Angezeigte Daten -

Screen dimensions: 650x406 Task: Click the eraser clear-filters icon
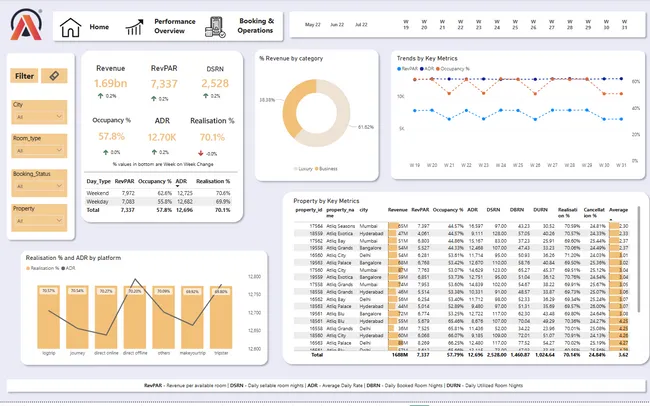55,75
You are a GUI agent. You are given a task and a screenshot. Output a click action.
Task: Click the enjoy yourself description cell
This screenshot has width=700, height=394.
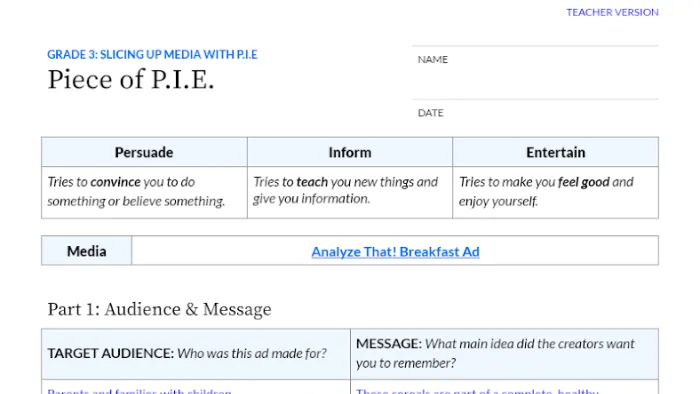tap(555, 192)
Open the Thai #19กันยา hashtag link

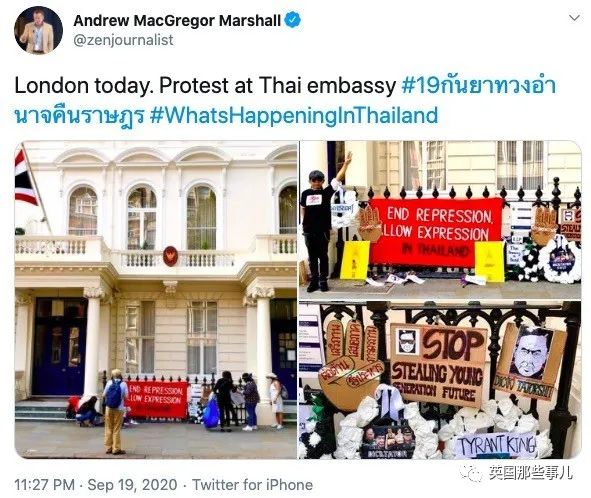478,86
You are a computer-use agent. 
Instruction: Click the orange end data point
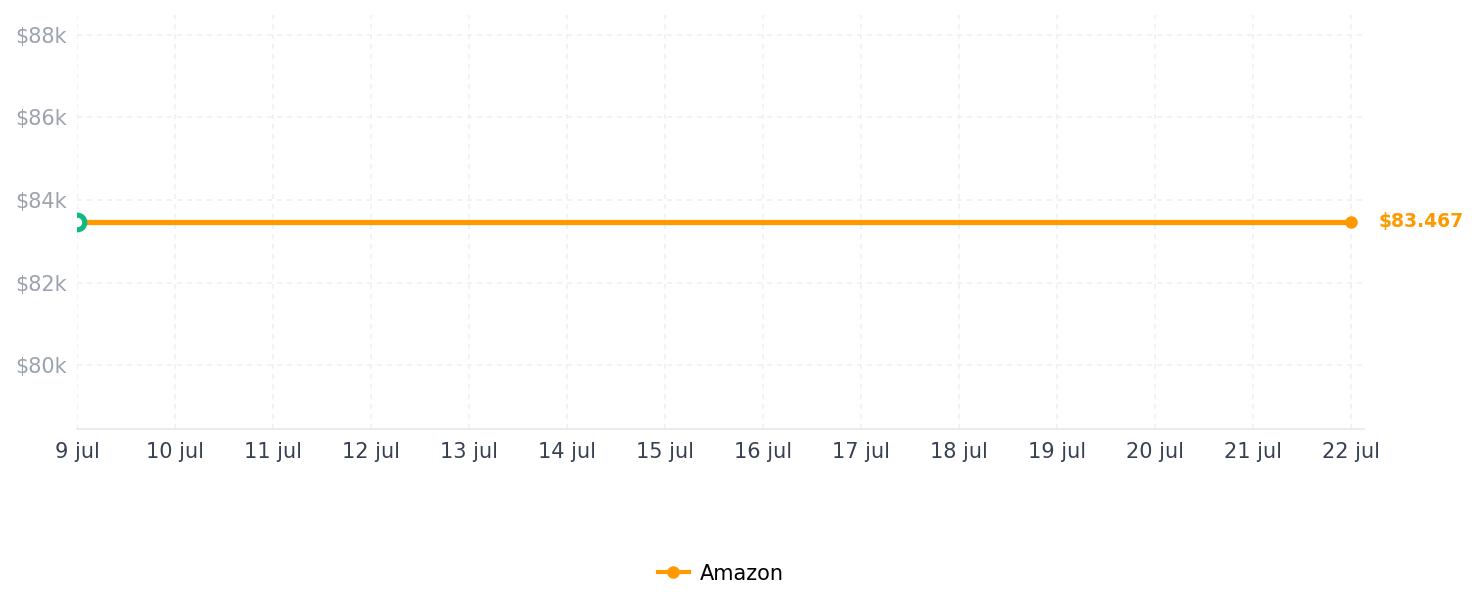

Worum es geht -
Gib alle Zeilen der Einträge oben als nummerierte Liste wieder und lass die Leerzeilen weg. Die Bilder gehören nicht in die Antwort.

Richtige Antwort -
1. Screen dimensions: 650x406 Task: Click the eraser clear-filters icon
2. 55,75
3. You are a GUI agent. You are given a task and a screenshot. Output a click action.
4. Task: Click the enjoy yourself description cell
5. This screenshot has width=700, height=394.
6. tap(555, 192)
7. Open the Thai #19กันยา hashtag link
8. 478,86
9. You are a computer-use agent. 
10. Instruction: Click the orange end data point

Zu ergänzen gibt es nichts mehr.